What needs to be done => Say how many lines of the data contain "Policy", and nothing more.

(Stored records)
=== Section Start ===
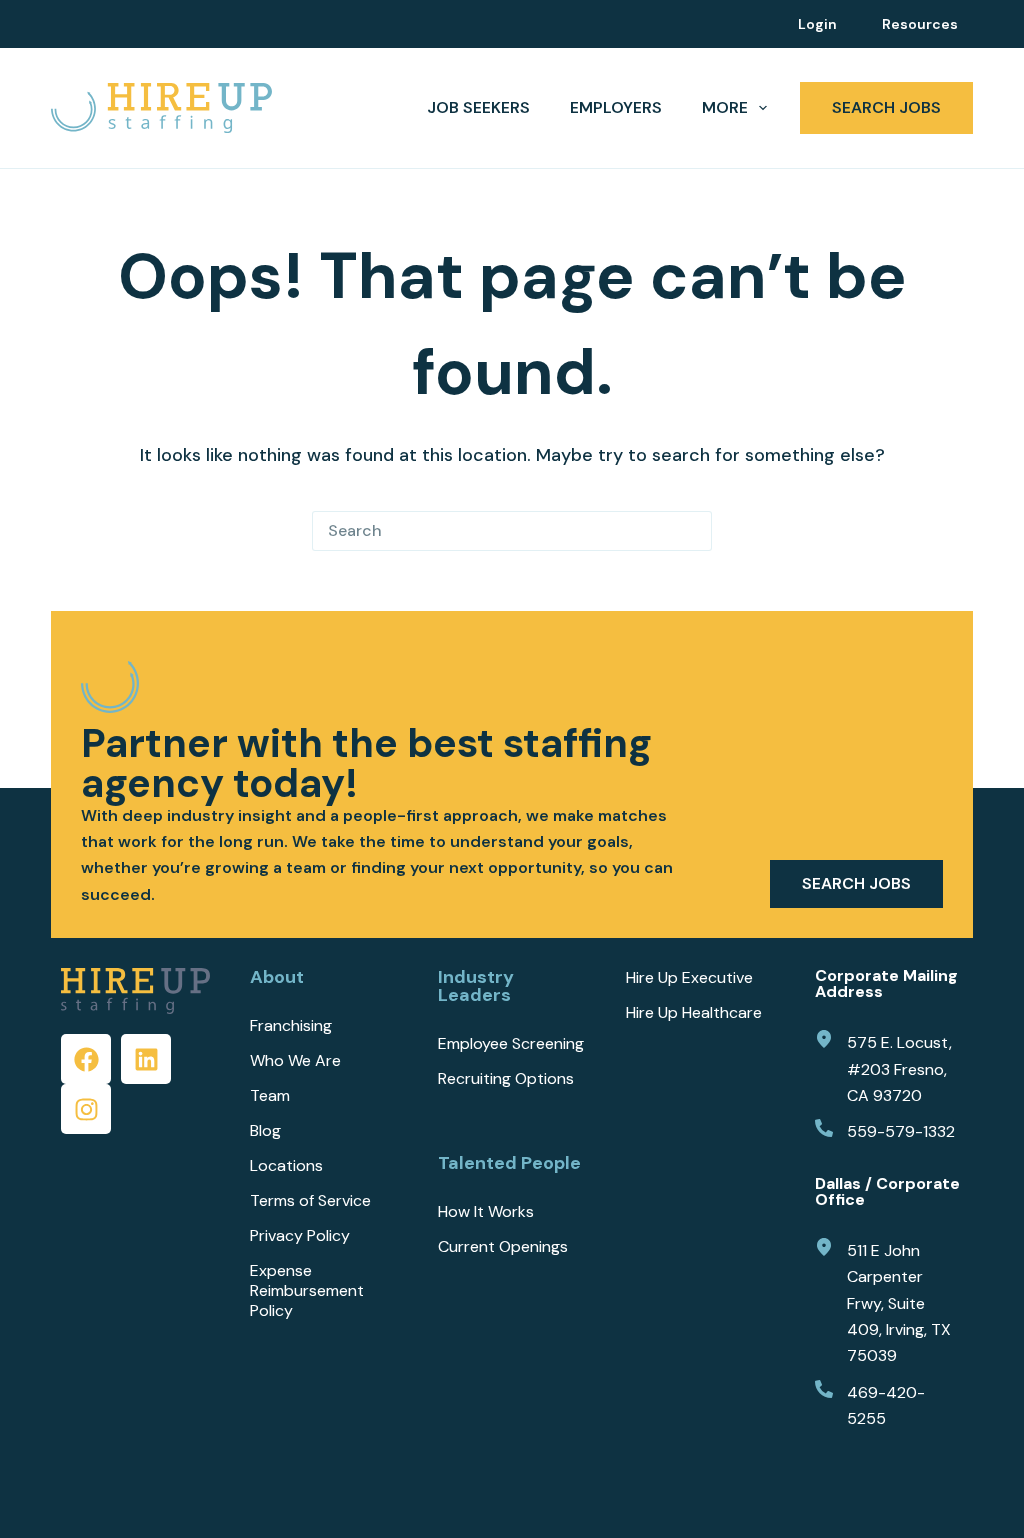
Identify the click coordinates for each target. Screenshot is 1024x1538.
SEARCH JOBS (886, 107)
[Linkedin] (146, 1059)
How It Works (486, 1212)
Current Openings (503, 1247)
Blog (265, 1131)
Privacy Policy (300, 1236)
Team (270, 1096)
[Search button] (692, 531)
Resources (920, 24)
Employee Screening (511, 1044)
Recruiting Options (506, 1079)
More (725, 107)
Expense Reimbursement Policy (307, 1291)
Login (817, 24)
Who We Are (295, 1061)
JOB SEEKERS (478, 107)
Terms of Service (310, 1201)
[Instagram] (86, 1109)
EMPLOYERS (616, 107)
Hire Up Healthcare (694, 1013)
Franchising (291, 1026)
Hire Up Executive (689, 978)
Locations (286, 1166)
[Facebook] (86, 1059)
=== Section End ===
Result for this task => 2